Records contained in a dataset
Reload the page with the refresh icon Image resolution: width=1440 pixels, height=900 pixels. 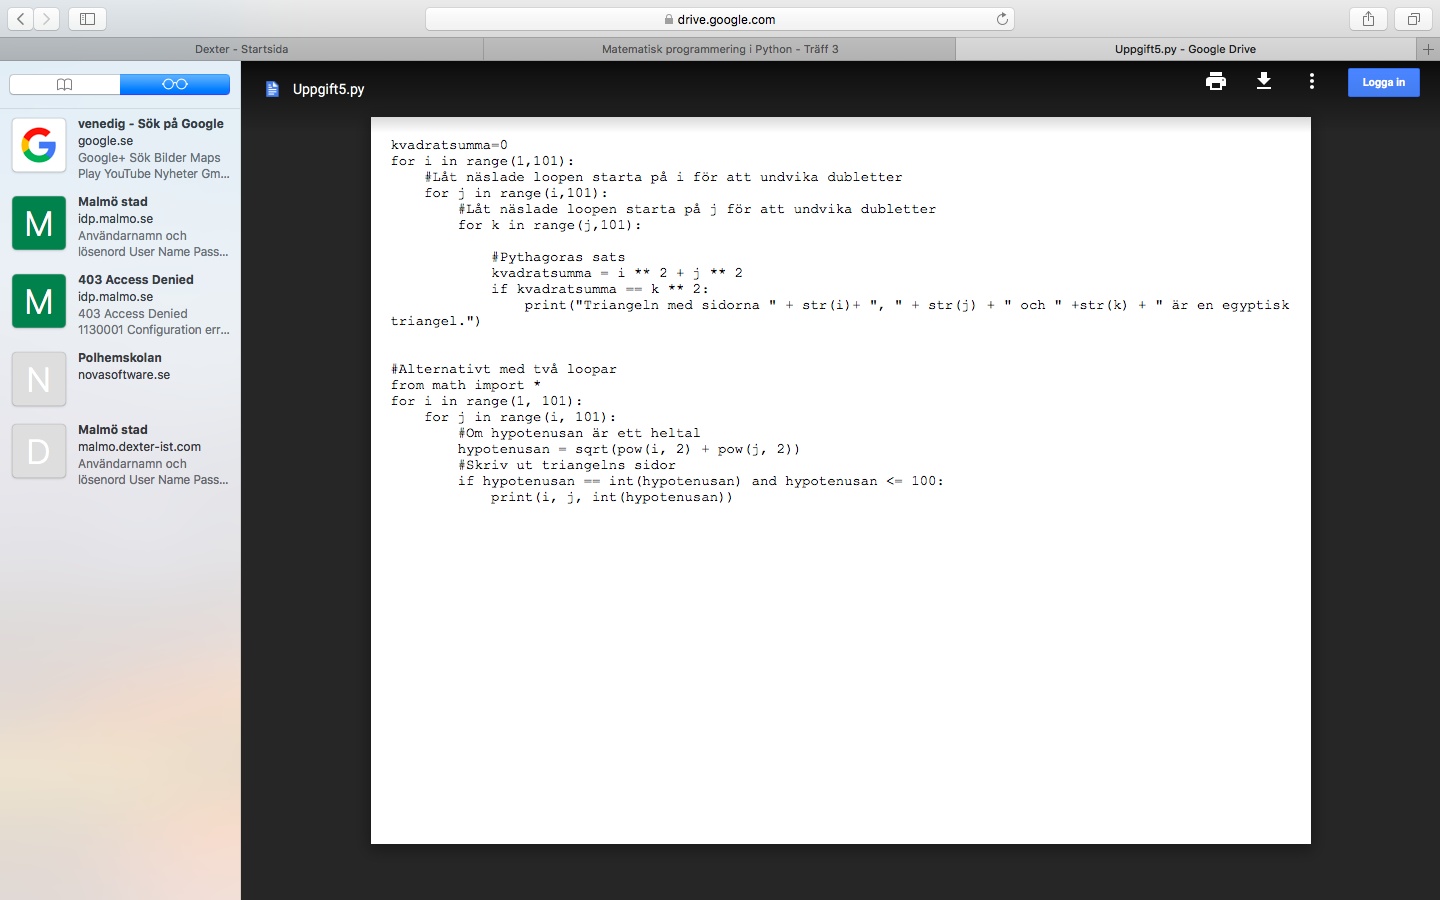coord(1002,19)
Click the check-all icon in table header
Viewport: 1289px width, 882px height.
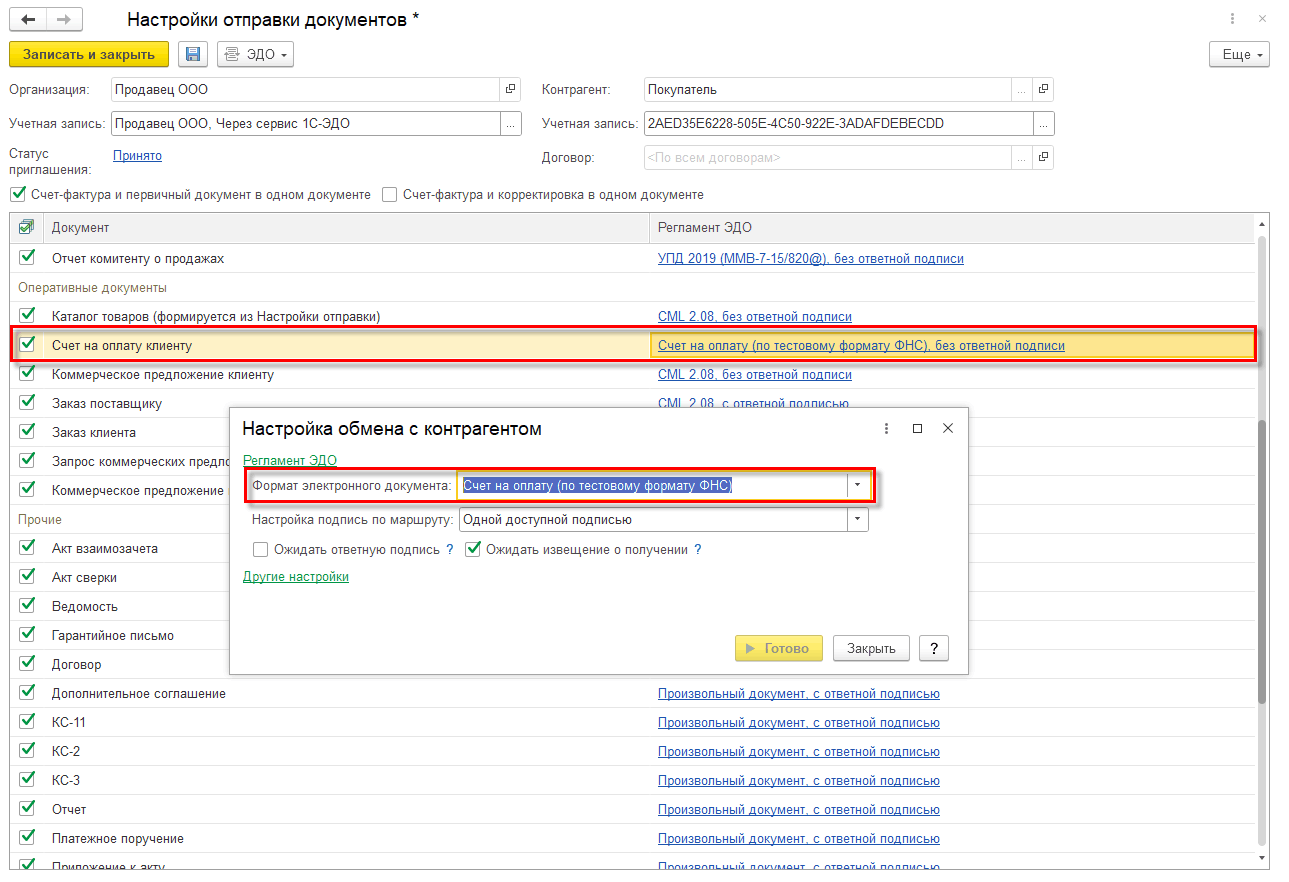[x=27, y=227]
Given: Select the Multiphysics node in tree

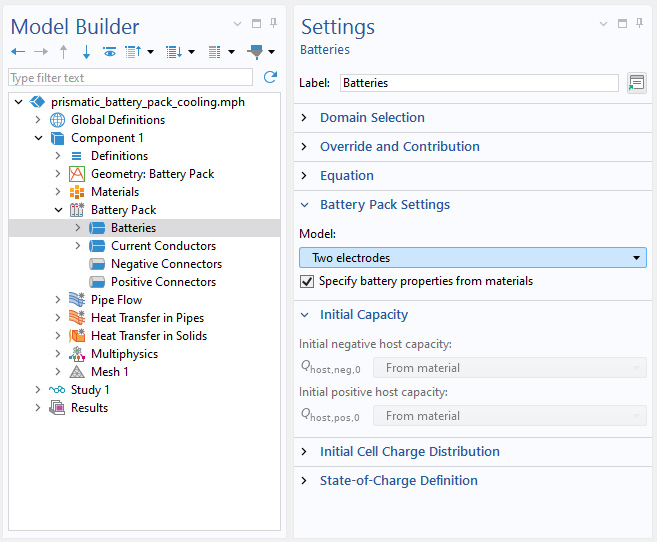Looking at the screenshot, I should (124, 354).
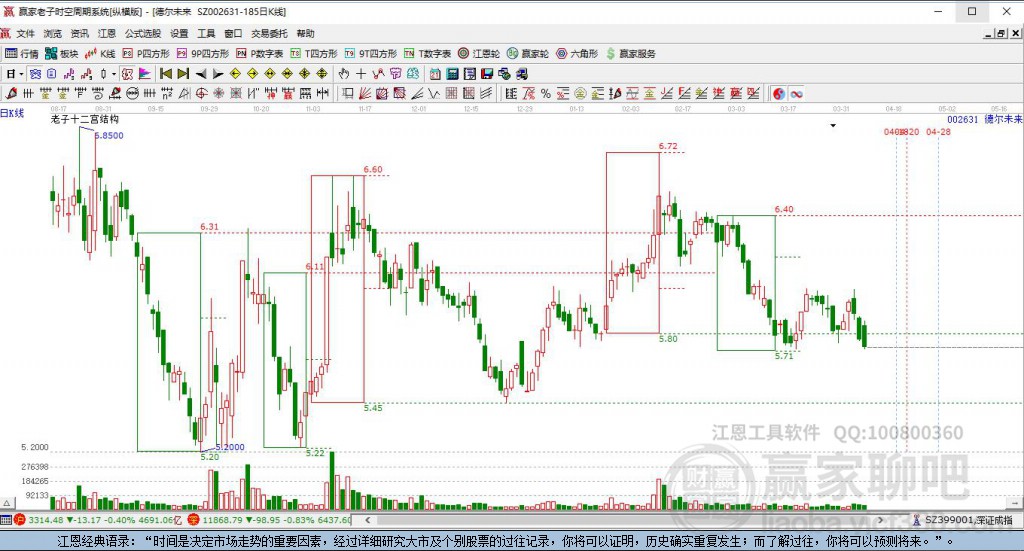1024x551 pixels.
Task: Click the SZ399001 深证成指 status bar index
Action: coord(967,520)
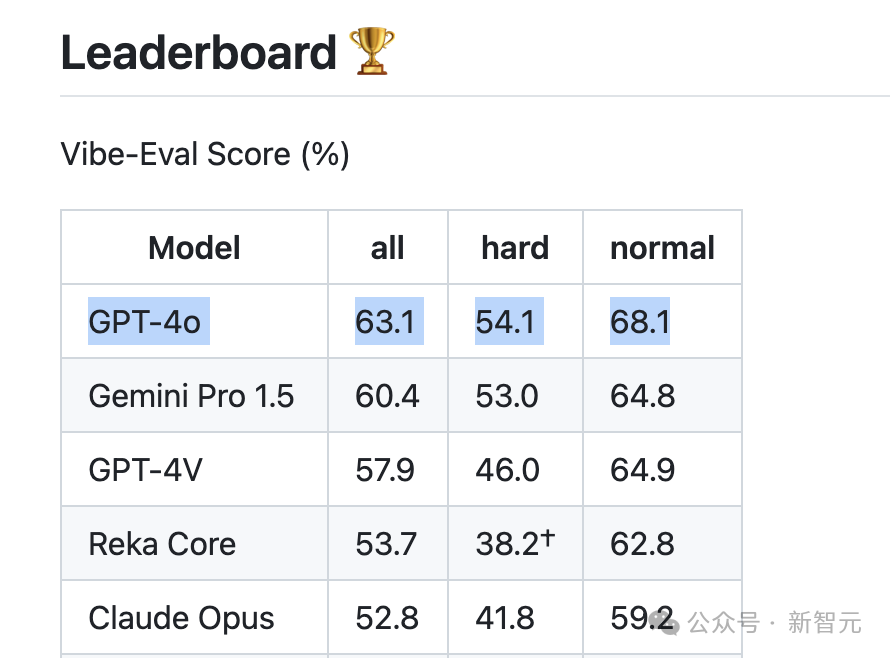Click Gemini Pro 1.5's 60.4 score

click(x=387, y=396)
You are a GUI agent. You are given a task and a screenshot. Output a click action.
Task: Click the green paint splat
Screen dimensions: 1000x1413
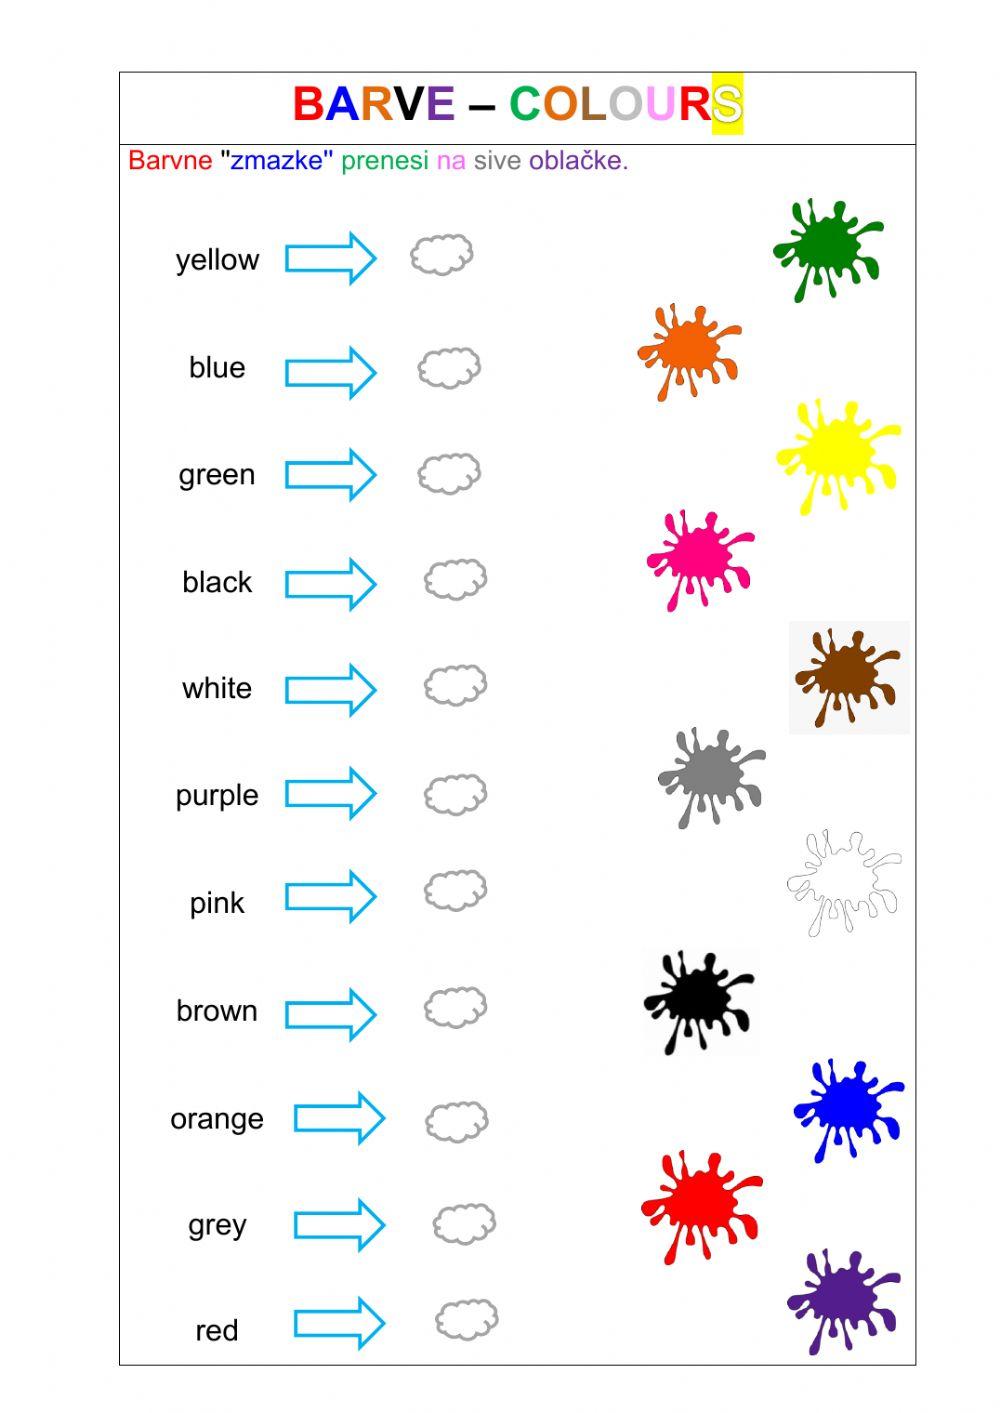coord(826,247)
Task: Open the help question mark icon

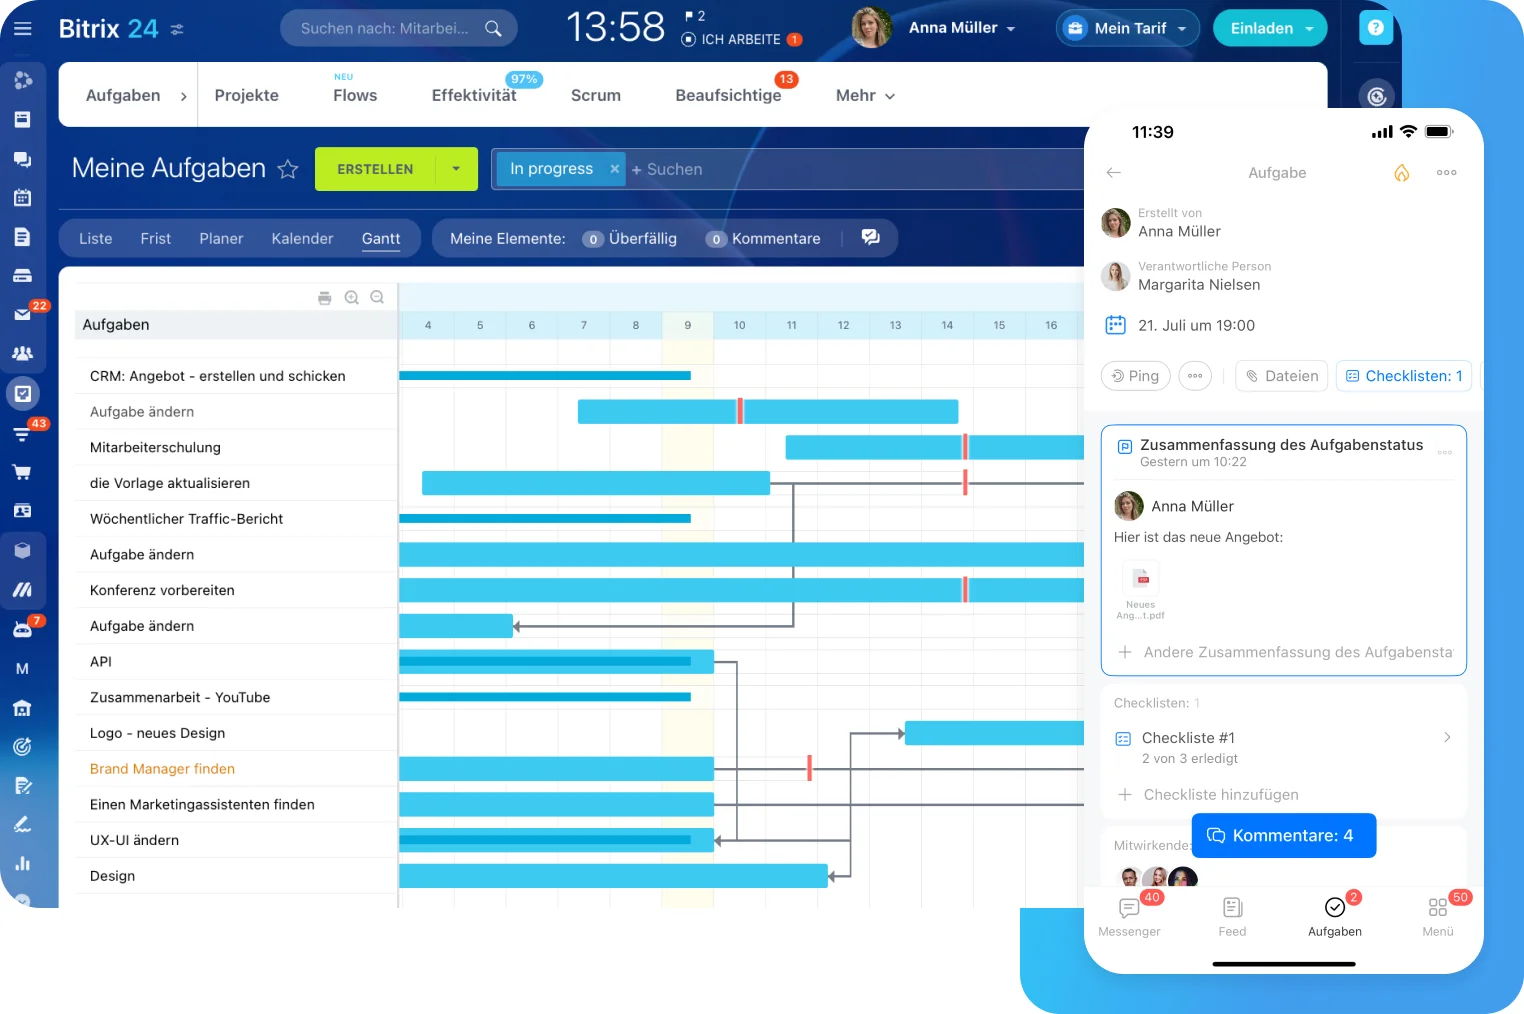Action: point(1376,28)
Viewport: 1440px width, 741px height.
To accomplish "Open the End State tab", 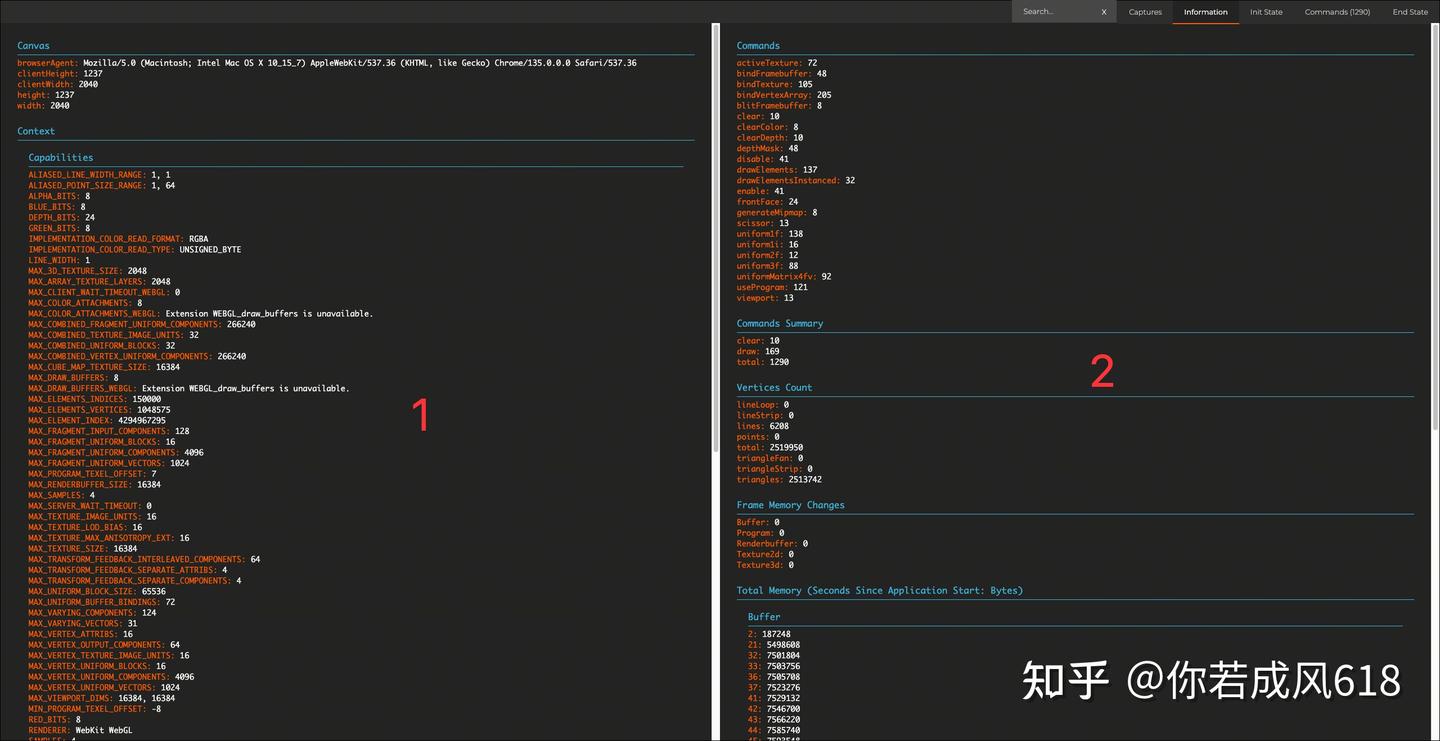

**WORK TO COMPLETE**
Your task is to give again, unchanged, the lines from the line that contains "Screen dimensions: 1000x1413" to the end of the records. Include both end lines but no pictures.

**YOUR RESPONSE**
Screen dimensions: 1000x1413
coord(826,247)
Task: Open the help question mark icon

Action: point(1376,28)
Viewport: 1440px width, 741px height.
To accomplish "Open the End State tab", 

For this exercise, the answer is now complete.